• [DATA EXTRACT]
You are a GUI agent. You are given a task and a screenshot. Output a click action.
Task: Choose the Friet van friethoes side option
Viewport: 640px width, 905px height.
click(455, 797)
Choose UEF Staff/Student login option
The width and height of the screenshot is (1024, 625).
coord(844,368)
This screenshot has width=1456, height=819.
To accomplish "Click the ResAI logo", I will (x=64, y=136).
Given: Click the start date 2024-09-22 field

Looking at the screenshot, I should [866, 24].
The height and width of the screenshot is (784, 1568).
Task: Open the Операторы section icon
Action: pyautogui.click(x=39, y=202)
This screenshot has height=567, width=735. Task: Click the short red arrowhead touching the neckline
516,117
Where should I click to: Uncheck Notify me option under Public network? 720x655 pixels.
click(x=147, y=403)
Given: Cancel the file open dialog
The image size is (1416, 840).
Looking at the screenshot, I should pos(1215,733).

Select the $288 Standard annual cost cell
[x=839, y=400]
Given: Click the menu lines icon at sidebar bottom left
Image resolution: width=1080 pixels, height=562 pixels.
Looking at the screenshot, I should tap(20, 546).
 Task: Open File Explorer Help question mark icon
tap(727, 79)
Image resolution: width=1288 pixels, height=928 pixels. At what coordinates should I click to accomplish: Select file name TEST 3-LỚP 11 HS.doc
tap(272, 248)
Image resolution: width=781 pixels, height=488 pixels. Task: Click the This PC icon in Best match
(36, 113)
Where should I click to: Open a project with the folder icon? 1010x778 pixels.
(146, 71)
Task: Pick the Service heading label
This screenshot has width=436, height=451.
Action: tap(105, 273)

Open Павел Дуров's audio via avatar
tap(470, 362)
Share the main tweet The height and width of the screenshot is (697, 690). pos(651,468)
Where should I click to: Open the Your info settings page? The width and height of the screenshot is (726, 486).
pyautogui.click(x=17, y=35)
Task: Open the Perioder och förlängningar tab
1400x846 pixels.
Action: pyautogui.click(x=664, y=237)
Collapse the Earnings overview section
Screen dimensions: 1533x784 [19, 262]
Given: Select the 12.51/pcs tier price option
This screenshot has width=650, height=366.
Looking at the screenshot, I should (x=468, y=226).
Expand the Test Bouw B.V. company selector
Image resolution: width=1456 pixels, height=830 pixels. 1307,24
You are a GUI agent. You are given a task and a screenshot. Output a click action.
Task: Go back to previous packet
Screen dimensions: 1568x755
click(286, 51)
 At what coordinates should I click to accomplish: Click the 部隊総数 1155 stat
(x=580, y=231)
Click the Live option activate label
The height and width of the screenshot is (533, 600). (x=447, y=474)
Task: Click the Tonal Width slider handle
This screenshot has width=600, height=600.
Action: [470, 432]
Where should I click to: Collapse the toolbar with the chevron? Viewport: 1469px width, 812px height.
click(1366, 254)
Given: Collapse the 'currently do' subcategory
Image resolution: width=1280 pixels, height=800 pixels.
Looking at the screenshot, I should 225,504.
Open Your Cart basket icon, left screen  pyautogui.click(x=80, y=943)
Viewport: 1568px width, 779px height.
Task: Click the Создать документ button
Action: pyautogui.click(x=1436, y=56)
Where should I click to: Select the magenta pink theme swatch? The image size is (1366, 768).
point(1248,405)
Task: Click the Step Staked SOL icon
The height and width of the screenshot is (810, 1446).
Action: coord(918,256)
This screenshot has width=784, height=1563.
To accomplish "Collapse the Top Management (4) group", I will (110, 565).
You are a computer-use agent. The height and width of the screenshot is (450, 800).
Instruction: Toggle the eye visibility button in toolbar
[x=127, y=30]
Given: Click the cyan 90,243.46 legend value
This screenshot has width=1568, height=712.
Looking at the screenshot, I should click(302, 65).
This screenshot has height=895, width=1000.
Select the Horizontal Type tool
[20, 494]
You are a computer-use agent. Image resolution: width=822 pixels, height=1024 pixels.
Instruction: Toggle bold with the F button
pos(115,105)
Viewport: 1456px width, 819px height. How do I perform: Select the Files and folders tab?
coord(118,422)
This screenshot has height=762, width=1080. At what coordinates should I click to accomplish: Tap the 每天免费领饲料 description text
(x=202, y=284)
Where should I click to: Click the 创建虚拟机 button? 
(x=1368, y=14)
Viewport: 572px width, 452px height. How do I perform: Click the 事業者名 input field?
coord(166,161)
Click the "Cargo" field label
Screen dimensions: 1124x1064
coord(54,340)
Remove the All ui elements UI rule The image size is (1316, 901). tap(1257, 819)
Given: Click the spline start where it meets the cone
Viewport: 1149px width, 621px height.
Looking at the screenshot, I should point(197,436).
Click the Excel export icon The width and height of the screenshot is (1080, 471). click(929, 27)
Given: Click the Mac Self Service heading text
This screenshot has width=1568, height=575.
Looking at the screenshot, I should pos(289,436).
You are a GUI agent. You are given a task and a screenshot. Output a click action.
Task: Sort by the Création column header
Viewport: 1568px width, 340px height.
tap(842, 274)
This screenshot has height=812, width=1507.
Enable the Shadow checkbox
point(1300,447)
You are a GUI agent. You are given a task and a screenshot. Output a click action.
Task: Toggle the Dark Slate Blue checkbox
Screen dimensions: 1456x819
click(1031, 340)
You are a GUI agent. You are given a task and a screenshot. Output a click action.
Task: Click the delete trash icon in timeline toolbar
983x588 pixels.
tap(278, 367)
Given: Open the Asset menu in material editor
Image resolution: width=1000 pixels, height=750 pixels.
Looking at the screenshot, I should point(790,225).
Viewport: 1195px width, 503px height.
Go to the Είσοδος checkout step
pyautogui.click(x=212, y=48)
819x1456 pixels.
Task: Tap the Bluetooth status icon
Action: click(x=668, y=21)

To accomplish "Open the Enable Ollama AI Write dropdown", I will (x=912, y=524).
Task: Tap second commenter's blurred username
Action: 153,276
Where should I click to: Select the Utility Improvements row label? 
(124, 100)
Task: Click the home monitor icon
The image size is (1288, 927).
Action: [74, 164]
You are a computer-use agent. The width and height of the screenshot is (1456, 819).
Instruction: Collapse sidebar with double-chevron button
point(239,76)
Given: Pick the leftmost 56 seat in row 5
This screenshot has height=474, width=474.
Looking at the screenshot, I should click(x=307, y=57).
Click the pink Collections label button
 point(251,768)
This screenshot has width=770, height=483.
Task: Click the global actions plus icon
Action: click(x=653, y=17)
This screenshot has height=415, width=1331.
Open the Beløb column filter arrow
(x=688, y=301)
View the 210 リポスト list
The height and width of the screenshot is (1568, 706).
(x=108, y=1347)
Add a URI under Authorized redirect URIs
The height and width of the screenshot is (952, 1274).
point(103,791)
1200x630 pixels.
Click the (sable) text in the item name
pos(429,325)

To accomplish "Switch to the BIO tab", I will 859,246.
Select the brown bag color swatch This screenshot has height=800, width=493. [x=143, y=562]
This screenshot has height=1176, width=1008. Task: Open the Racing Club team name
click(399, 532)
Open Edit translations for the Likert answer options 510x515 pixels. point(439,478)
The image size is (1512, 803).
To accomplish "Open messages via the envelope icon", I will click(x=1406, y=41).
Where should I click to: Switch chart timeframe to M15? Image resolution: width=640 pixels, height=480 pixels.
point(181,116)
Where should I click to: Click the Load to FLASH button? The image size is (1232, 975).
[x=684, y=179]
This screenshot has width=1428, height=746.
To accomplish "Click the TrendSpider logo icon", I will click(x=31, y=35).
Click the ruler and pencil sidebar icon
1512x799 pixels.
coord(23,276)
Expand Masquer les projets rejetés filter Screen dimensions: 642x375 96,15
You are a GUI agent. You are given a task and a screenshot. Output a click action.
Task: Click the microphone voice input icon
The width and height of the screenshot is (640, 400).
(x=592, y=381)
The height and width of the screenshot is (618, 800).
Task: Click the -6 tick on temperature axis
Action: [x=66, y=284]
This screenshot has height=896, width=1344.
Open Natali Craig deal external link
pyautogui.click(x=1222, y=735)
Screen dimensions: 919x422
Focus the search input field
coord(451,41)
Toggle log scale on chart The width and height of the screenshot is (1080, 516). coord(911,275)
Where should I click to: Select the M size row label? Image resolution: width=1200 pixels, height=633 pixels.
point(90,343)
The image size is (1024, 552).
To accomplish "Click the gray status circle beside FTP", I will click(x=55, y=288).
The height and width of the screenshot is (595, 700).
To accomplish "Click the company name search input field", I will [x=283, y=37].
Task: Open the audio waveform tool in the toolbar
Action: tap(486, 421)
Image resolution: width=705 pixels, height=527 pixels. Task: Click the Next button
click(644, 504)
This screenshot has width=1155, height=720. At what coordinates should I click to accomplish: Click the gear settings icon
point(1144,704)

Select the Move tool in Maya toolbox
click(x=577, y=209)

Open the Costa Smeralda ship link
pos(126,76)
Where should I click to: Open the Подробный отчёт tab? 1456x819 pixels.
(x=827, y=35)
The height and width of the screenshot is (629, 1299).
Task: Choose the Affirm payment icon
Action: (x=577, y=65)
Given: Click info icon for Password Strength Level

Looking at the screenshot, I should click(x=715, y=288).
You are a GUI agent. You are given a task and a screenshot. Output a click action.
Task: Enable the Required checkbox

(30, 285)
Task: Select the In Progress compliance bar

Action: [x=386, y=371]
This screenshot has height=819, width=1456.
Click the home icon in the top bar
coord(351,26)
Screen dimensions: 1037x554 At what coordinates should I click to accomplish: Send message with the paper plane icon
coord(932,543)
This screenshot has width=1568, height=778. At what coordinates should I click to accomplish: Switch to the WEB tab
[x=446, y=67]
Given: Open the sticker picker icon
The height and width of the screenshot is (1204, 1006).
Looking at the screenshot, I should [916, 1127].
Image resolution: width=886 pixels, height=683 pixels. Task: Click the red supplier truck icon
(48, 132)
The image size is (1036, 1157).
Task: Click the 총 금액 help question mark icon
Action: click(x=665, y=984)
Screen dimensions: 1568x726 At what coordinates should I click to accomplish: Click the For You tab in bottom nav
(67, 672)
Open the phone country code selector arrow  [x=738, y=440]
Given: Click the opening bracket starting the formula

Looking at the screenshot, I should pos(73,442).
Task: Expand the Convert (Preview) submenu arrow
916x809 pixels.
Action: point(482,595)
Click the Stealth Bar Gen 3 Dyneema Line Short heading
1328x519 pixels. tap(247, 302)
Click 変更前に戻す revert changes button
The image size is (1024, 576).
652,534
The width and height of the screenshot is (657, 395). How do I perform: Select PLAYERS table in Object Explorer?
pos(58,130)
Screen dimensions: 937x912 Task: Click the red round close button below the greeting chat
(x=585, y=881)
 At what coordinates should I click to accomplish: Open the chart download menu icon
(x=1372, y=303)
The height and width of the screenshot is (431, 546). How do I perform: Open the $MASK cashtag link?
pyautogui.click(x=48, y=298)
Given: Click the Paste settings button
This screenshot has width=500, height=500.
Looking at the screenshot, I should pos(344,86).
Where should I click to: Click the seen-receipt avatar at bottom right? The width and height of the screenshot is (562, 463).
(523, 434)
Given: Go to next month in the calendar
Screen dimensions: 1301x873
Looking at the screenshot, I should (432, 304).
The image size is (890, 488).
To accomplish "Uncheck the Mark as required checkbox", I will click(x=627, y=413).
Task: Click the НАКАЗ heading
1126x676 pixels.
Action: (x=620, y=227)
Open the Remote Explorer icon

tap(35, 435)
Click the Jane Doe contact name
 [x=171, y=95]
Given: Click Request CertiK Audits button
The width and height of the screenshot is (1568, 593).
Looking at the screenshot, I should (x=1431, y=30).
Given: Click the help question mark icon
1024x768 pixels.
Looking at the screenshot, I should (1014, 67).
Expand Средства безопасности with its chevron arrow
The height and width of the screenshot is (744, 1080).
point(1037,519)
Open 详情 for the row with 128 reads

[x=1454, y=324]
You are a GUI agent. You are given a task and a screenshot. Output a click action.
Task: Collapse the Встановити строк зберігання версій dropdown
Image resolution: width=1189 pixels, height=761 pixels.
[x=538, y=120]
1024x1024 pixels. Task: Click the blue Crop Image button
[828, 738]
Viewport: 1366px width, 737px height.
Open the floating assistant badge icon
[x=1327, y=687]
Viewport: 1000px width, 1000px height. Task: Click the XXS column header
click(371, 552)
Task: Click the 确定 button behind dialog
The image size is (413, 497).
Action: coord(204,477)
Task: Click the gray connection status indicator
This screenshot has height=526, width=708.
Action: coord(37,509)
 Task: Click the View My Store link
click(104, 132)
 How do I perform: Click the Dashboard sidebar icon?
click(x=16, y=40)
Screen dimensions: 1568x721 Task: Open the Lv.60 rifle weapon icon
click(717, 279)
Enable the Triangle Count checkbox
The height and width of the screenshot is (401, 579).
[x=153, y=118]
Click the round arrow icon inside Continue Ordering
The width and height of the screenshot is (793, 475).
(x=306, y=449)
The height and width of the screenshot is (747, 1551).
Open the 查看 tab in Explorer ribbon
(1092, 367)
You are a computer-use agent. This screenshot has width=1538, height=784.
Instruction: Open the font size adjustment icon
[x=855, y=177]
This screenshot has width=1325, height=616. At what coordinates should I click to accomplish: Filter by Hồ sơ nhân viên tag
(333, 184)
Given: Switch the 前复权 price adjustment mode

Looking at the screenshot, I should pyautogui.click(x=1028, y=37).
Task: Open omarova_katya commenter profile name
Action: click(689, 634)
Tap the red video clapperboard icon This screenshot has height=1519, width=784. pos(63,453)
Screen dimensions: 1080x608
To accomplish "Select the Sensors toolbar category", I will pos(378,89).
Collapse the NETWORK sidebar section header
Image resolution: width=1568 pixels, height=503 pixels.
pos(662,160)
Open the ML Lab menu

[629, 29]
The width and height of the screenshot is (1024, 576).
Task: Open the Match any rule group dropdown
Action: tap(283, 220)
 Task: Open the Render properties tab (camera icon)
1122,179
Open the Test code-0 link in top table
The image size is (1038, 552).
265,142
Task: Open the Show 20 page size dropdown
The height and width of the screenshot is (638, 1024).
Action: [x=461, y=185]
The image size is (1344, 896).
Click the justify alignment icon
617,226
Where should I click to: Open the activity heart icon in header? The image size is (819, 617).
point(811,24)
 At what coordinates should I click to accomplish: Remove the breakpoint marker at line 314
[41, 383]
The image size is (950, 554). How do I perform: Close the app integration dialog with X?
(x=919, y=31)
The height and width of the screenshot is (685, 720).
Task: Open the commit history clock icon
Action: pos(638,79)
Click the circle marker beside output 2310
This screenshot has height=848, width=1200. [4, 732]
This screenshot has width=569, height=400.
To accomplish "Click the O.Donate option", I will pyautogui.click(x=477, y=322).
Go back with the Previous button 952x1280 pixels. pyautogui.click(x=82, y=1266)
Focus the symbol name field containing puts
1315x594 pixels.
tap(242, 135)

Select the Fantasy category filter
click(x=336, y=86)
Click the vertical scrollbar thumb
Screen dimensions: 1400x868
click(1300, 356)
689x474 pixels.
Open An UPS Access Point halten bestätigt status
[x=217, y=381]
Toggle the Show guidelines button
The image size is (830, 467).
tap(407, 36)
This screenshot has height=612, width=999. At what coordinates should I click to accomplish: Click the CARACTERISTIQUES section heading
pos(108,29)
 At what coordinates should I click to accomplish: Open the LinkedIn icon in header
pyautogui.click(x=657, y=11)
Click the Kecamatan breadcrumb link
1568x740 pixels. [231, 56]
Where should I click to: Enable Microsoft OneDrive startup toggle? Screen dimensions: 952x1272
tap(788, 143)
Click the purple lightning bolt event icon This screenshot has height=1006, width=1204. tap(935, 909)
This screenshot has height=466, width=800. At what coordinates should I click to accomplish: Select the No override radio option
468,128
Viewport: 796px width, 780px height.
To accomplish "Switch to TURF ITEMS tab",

• [WHAT THE TASK REQUIRES] From the listing above, copy every line that contains the string "perform". Case counts.

• [FINAL RESULT]
Viewport: 1456px width, 819px height. How do I perform: Select the Files and folders tab?
Viewport: 572px width, 452px height. How do I perform: Click the 事業者名 input field?
The width and height of the screenshot is (657, 395). How do I perform: Select PLAYERS table in Object Explorer?
The height and width of the screenshot is (431, 546). How do I perform: Open the $MASK cashtag link?
 How do I perform: Click the Dashboard sidebar icon?
The image size is (950, 554). How do I perform: Close the app integration dialog with X?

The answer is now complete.